Canary Deployments (Deploying Serverless Applications Gradually)

The method is essentially to roll out the software gradually to a small group of individuals first. This way, we get to know if everything is ok and progressively increase the number of users who can access the latest application version. When any issue arises, we can swiftly revert to the older version by turning down the volume of traffic on a new version to none.
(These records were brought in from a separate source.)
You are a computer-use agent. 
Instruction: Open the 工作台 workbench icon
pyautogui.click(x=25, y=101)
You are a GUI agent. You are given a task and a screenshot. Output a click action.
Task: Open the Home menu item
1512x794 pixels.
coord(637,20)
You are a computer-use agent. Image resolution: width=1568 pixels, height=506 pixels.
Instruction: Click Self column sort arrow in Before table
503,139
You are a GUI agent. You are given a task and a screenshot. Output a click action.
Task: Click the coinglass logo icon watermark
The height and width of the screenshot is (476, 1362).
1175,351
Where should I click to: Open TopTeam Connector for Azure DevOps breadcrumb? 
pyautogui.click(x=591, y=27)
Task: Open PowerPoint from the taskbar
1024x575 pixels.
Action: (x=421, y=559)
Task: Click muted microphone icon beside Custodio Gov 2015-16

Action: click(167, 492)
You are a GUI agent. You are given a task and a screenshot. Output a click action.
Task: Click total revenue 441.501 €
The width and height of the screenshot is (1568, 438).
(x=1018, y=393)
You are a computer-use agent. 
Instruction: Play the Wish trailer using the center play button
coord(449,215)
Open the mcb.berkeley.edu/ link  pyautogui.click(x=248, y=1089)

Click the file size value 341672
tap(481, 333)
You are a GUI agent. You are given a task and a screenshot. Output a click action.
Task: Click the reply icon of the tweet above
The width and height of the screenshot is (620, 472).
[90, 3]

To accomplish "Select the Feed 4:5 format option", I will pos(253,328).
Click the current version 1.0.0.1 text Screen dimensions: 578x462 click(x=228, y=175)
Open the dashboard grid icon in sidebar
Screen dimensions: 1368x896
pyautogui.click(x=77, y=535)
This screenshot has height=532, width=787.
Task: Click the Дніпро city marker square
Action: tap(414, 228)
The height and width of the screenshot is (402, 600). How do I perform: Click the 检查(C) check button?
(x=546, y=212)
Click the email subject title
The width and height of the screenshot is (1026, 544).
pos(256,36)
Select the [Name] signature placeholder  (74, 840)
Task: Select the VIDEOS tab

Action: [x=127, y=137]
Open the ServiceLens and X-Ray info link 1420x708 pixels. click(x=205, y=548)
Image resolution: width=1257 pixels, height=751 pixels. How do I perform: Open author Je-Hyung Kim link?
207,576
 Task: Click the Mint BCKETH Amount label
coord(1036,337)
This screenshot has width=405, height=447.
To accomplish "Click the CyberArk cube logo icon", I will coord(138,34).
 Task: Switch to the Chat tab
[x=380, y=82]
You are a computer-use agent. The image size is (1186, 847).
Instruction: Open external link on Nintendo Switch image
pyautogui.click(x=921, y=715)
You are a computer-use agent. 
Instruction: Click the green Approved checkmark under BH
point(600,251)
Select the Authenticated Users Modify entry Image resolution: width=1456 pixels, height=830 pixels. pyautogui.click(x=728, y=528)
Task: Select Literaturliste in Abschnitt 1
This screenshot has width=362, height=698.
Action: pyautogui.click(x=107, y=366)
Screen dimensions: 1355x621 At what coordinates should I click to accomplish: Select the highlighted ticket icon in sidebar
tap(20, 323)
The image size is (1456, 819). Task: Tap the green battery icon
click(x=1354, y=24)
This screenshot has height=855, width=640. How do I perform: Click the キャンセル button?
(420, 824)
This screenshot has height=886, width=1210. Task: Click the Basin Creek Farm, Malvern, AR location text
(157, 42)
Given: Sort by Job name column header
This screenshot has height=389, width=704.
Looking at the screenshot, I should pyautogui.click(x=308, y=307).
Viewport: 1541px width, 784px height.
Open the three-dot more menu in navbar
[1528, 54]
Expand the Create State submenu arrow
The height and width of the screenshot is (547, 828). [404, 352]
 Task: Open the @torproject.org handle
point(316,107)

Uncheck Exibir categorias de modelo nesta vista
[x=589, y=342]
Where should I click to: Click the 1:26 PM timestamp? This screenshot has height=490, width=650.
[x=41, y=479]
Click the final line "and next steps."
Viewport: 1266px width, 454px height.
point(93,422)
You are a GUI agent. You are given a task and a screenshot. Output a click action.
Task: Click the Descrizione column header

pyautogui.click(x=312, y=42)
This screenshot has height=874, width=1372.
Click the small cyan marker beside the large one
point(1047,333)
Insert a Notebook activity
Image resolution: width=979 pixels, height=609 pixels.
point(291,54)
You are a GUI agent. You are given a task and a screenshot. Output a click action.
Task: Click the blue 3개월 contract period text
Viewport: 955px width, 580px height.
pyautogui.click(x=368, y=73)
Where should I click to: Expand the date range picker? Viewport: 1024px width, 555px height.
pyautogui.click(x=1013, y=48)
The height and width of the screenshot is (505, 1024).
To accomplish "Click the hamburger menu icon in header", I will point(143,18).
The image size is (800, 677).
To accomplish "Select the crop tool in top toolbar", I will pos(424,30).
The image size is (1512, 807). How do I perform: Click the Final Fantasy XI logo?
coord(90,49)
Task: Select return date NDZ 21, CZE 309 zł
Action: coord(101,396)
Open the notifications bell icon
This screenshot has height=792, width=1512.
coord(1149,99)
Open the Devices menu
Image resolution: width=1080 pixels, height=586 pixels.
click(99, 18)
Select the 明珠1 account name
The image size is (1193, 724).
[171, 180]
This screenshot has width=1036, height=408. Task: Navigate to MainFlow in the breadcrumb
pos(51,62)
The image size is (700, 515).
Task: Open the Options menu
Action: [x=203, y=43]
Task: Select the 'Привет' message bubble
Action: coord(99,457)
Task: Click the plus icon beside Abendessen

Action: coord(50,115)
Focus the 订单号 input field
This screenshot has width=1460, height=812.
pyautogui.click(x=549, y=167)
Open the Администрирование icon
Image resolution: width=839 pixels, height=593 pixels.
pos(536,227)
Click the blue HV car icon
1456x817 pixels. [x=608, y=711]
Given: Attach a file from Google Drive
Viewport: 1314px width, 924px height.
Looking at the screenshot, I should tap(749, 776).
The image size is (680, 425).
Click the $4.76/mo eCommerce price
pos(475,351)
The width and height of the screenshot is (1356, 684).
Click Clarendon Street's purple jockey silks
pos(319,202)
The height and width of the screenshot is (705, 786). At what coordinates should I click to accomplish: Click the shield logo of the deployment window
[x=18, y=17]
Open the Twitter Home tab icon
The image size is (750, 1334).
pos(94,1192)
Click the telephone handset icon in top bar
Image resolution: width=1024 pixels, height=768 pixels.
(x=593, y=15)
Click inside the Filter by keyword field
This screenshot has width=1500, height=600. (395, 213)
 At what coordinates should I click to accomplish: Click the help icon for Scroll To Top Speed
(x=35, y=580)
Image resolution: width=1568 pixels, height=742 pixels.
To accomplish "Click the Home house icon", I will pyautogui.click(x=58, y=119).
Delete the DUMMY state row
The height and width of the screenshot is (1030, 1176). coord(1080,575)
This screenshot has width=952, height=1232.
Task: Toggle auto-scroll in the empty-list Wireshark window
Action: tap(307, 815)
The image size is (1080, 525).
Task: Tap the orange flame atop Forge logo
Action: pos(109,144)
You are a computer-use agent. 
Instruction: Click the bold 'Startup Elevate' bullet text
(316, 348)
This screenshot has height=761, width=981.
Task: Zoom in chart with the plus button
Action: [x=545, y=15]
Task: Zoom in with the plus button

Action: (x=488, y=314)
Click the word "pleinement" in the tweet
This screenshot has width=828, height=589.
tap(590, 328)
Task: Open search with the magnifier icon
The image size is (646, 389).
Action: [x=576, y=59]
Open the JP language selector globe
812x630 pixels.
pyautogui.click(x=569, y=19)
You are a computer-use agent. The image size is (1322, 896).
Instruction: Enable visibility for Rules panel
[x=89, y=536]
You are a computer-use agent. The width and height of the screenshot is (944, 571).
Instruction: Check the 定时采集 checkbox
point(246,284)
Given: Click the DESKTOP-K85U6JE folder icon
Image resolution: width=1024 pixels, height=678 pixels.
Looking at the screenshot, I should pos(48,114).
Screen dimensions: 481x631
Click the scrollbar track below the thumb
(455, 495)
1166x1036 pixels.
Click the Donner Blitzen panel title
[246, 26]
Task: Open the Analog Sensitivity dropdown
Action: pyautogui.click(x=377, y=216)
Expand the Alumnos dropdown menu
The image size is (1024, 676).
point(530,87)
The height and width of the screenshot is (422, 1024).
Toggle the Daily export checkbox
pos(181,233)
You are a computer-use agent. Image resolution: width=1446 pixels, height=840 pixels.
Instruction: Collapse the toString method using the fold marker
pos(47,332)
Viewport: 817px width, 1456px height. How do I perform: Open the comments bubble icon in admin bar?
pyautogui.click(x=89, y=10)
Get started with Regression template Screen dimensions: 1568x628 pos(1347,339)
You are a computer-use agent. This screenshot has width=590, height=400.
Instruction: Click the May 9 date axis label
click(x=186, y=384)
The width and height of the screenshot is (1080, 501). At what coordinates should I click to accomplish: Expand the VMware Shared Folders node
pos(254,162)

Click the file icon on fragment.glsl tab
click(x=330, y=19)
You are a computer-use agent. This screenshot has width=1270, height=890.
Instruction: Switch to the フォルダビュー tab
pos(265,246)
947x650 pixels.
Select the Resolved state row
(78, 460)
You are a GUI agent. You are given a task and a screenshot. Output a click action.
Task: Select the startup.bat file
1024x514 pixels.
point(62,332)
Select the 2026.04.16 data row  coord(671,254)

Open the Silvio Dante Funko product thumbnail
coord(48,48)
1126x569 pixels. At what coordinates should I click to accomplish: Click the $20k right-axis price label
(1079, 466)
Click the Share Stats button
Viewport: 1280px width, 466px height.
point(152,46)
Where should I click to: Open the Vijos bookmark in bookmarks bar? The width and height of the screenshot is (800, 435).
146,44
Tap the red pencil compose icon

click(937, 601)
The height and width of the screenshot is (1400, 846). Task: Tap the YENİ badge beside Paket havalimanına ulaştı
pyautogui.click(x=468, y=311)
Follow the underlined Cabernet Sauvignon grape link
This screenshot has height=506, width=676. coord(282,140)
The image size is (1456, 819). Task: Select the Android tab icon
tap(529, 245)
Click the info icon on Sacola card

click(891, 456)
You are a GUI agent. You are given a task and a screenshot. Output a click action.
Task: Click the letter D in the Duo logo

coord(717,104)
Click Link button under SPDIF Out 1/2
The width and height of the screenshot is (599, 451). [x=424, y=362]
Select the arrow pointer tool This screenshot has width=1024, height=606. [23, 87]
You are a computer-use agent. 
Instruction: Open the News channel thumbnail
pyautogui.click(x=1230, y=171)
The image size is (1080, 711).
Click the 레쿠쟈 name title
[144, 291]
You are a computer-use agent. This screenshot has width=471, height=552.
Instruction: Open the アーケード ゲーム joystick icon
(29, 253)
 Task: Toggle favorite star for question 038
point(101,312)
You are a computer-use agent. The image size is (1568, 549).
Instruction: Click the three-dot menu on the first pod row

For instance, with SAM out of the box, you can use CloudWatch alarms to validate traffic and manage rollbacks. This is quite useful when the changes in the logic might be more expensive than the others.

Conclusion

Zero-downtime deployments are paramount in establishing confidence in cloud applications owing to their still-evolving nature.
Such capability is part and parcel of the provided features for safely deploying infrastructure with SAM.
DevOps practices can be enhanced, with less disruption of existing deployments, by the combined use of Ansible and Terraform whereby the application is enhanced instead of completely redoing it.
Usually, it is found that immutable infrastructure is preferable since there will be consistent deployment of the same configuration as opposed to a server where several modifications have been made possibly resulting in other configurations.
Likewise, immutable infrastructure has its cons among them being the need to build an image from the server template that is to be changed and then deploy it.
OpenTofu is a fantastic tool for provisioning infrastructure. we have not used it in the past, however, I have a feeling the community is doing a stellar job around it and that all upcoming releases will add more and more functionality that Terraform currently lacks.

In conclusion, we would recommend Meeting with Braincuber who is quite knowledgeable on this subject for more tips on mastering Zero Downtime Deployment using Terraform, Tofu and AWS SAM.